Study material —
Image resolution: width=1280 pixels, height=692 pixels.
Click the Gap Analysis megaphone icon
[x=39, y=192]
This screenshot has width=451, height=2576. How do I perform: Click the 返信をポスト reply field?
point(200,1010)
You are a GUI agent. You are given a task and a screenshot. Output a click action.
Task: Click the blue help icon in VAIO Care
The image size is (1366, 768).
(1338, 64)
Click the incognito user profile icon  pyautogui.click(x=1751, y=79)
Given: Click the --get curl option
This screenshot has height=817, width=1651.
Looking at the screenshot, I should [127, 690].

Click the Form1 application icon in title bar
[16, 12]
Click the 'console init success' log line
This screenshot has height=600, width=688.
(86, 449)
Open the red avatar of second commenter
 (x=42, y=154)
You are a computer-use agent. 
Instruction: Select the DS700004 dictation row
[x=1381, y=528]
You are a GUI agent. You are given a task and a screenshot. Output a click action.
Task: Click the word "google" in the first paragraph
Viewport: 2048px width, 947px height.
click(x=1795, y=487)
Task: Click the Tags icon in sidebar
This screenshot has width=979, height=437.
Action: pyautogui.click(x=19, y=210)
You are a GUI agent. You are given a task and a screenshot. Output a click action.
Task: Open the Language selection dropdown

The task — The full listing above needs to be transcribed exactly.

Written answer —
Image resolution: width=1280 pixels, height=692 pixels.
Click the Gap Analysis megaphone icon
[x=39, y=192]
This screenshot has width=451, height=2576. How do I perform: Click the 返信をポスト reply field?
point(200,1010)
You are a GUI agent. You are given a task and a screenshot. Output a click action.
Task: Click the blue help icon in VAIO Care
The image size is (1366, 768).
(1338, 64)
Click the incognito user profile icon  pyautogui.click(x=1751, y=79)
Given: Click the --get curl option
This screenshot has height=817, width=1651.
Looking at the screenshot, I should [127, 690].

Click the Form1 application icon in title bar
[16, 12]
Click the 'console init success' log line
This screenshot has height=600, width=688.
(86, 449)
Open the red avatar of second commenter
 (x=42, y=154)
You are a computer-use agent. 
Instruction: Select the DS700004 dictation row
[x=1381, y=528]
You are a GUI agent. You are given a task and a screenshot. Output a click action.
Task: Click the word "google" in the first paragraph
Viewport: 2048px width, 947px height.
click(x=1795, y=487)
Task: Click the Tags icon in sidebar
This screenshot has width=979, height=437.
Action: pyautogui.click(x=19, y=210)
You are a GUI agent. You are given a task and a screenshot. Output a click action.
Task: Open the Language selection dropdown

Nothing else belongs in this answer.